就她猜想,大皇子大概是故意營造出一個貪戀女色的形象。真心無意皇位也好,想讓別人掉以輕心也好。作爲第一個出皇宮立府的皇子,他的日子,就跟掛在城頭的燈籠一樣,所有人都盯着呢!!
而皇帝是個什麼樣的人?在他之後,又有太子又有專寵的皇子他若有一點異動,怕就要被架起來烤了。
“聽說,昨兒個又傳說大皇子跟身邊的內侍昨夜鬧了一宿,今天大殿下估計是不能來了。”說到最後,生生的打了個冷顫。
是啊,褻玩內侍。這於宮庭,於皇家可是大大的醜聞。
福順是內侍,一個沒有人權,主子讓幹嘛就必須幹嘛的內侍,可不是噁心又膽寒。本來成爲太監就已經夠可憐的了,結果還要被人褻玩這讓人情何以堪?
肖靈也跟着感慨了一番,然後又不着痕跡的將話題給引至別處。
兩人說的熱鬧,周圍卻又來了許多人。
“咦,沒想到居然還來了。”福順突然看到個人,便用肩膀輕抵了抵肖靈。示意她看過去
肖靈掃了一下,發現這裏的所有人都望着來人呢。於是,便也光明正大的的望過去。這一看,卻是微微挑眉。好一個俊俏小哥,膚白髮墨,身量軟柔,脣紅齒白,眉眼兒自帶着風情,眸光一轉,風流萬千
這樣的一個人,若是女子,怕也會是禍水紅顏,爲男子唔,難怪會被大殿下放在心上。就是這裏的這些個,都是該斬斷七情六慾的人,此時也是看呆了去。

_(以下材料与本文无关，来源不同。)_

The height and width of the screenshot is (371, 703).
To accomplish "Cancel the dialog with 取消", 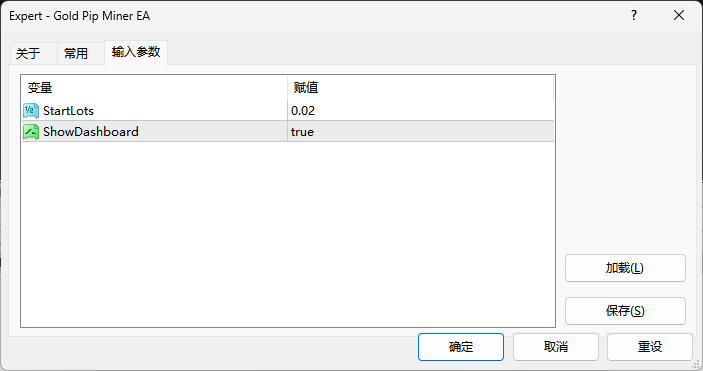I will pyautogui.click(x=556, y=346).
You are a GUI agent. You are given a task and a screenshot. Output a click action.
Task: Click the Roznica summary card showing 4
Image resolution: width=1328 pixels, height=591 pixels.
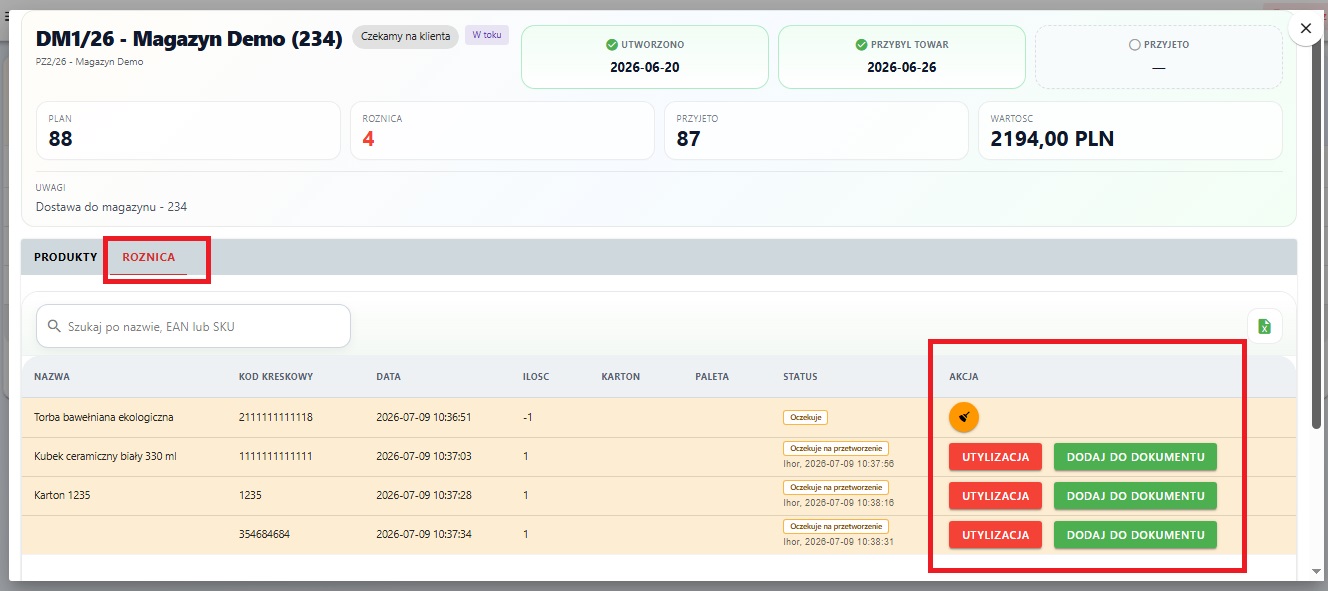pos(502,130)
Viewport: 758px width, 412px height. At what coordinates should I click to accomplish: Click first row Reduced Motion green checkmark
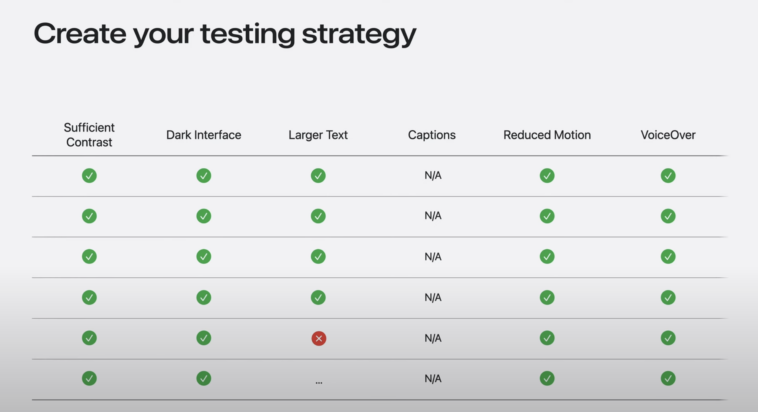547,175
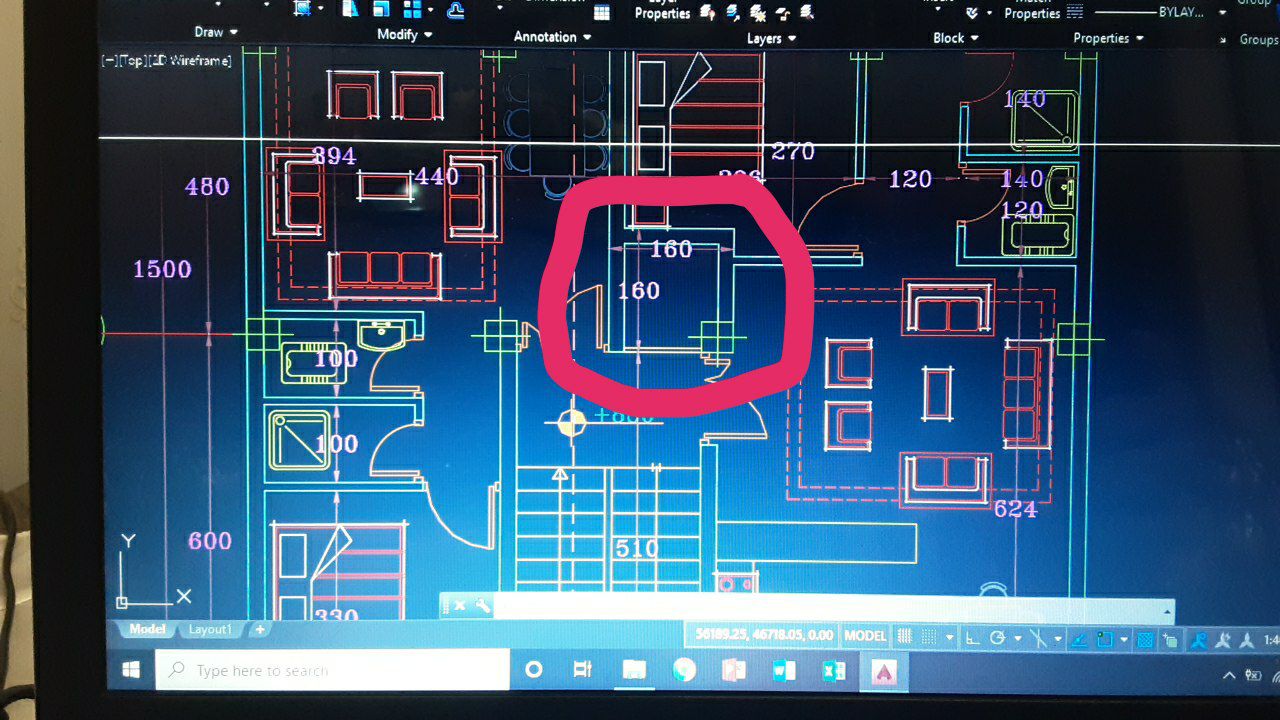Expand the Modify panel dropdown
Image resolution: width=1280 pixels, height=720 pixels.
(x=404, y=34)
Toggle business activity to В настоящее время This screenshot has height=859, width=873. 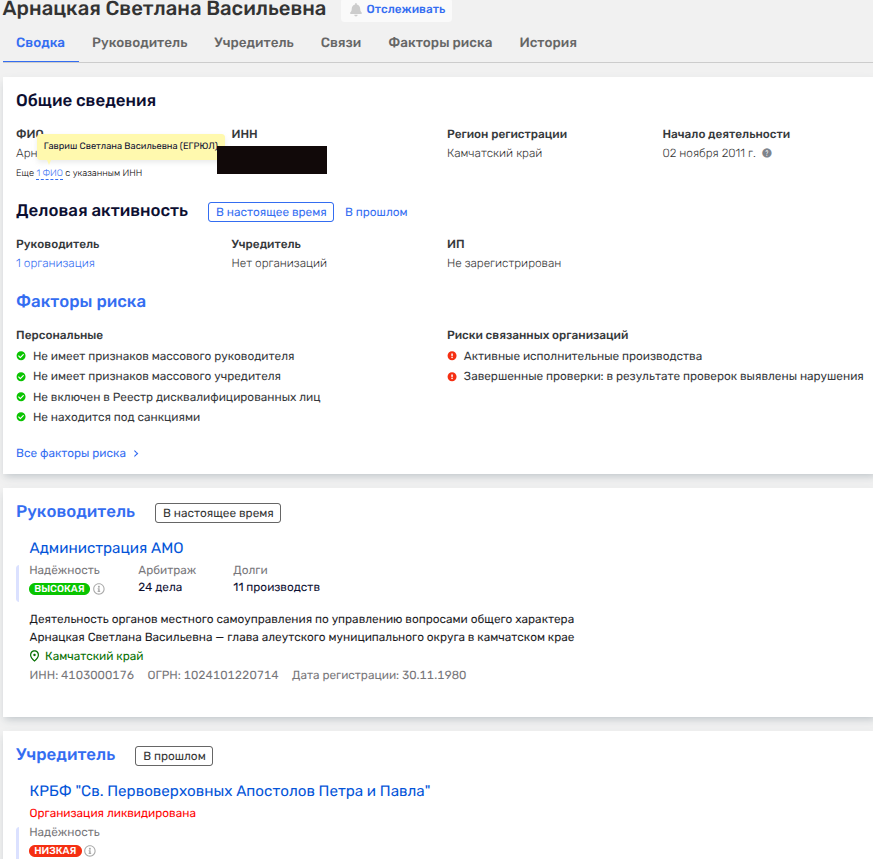coord(270,212)
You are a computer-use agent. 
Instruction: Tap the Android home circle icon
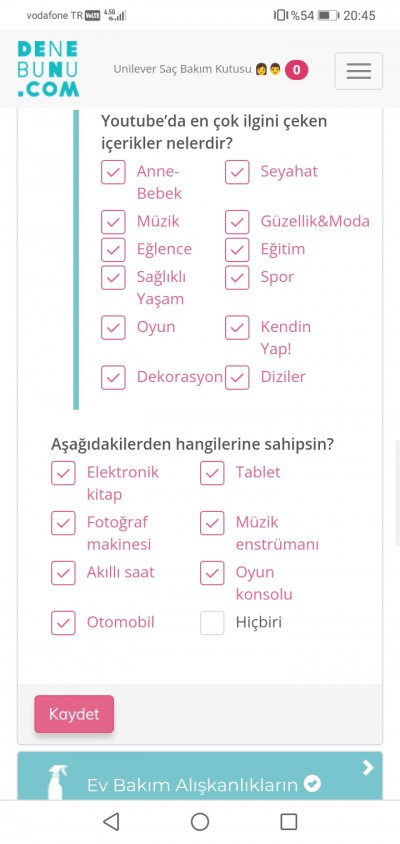[200, 821]
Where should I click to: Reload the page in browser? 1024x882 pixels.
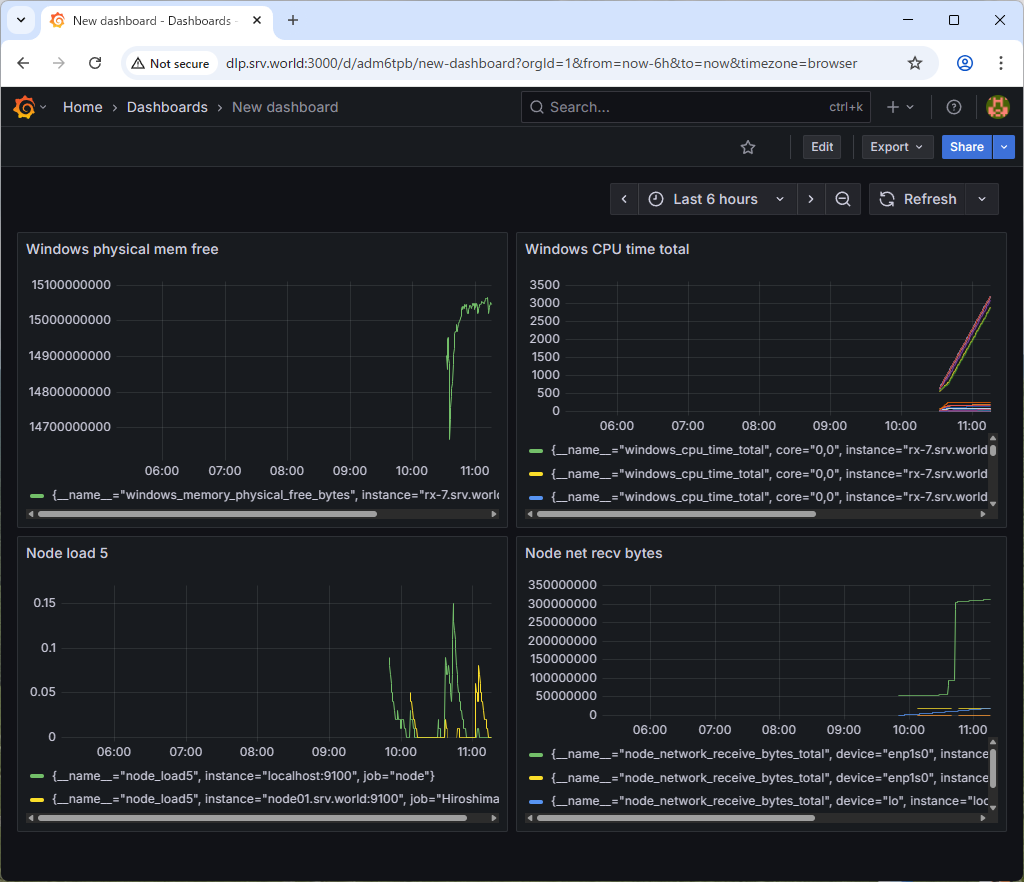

肖靈暗暗讚賞,心中卻越發明瞭。這人,如果真是傳言中大殿下的那個內侍。那這事,要麼是假的,要麼大殿下是用了心的。以這人的氣質,卻斷斷不可能是那以色侍人的人。
而肖靈對於這種事情卻是理解的,接受的,這面上自然也就帶上了些欣賞和清朗。不似旁人,有的羨嫉,有的不恥。她這樣的眼神,到是立刻被那人捕捉到了。

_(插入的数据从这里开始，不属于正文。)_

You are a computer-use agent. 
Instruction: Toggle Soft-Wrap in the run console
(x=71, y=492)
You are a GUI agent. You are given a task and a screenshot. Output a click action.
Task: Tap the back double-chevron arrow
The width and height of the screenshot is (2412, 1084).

只見那人淺淺一笑,立時便綻放出剎那華光,人也走到她面前。
“我叫華濃,是大殿下的內侍,你叫什麼?”
雲想衣裳花想容,春風拂檻露華濃。確實是好名字,也相得益彰。
“小林子,四殿下的內侍。”別人以禮相待,她自然不會惡語相向。雖然奴才的舉動很多時候也能讓人聯想到主子的意思,但這纔是他們的第一次見面,真要失禮,到是給主子丟了臉面。

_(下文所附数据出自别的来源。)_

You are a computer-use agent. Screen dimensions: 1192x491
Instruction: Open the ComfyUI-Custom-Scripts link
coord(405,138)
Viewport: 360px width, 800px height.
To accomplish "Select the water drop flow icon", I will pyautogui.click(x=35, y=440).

“你很好。”華濃一雙鳳眸帶着淺淺笑意,氣質高雅,卻無半點一般太監會有的瑟縮怯懦。那是從骨子裏發出來,哪怕是海總管這個太監裏的第一人,他也依舊無法擺脫這種氣息。那是因爲他們身有殘缺,從骨子裏透出來的自的卑。
而眼前的人卻沒有。
肖靈覺得很有意思,只不知道,這人是真的不在意,還是另有內情。比如,如她一般,是個假的。
“我的確很好。”她坦然而帶着些傲氣的接受:“不然主子也不會選我來侍候。”四皇子在外面可是最囂張狂妄的人,身爲主子的貼身奴才,怎麼能弱了主子的傲氣!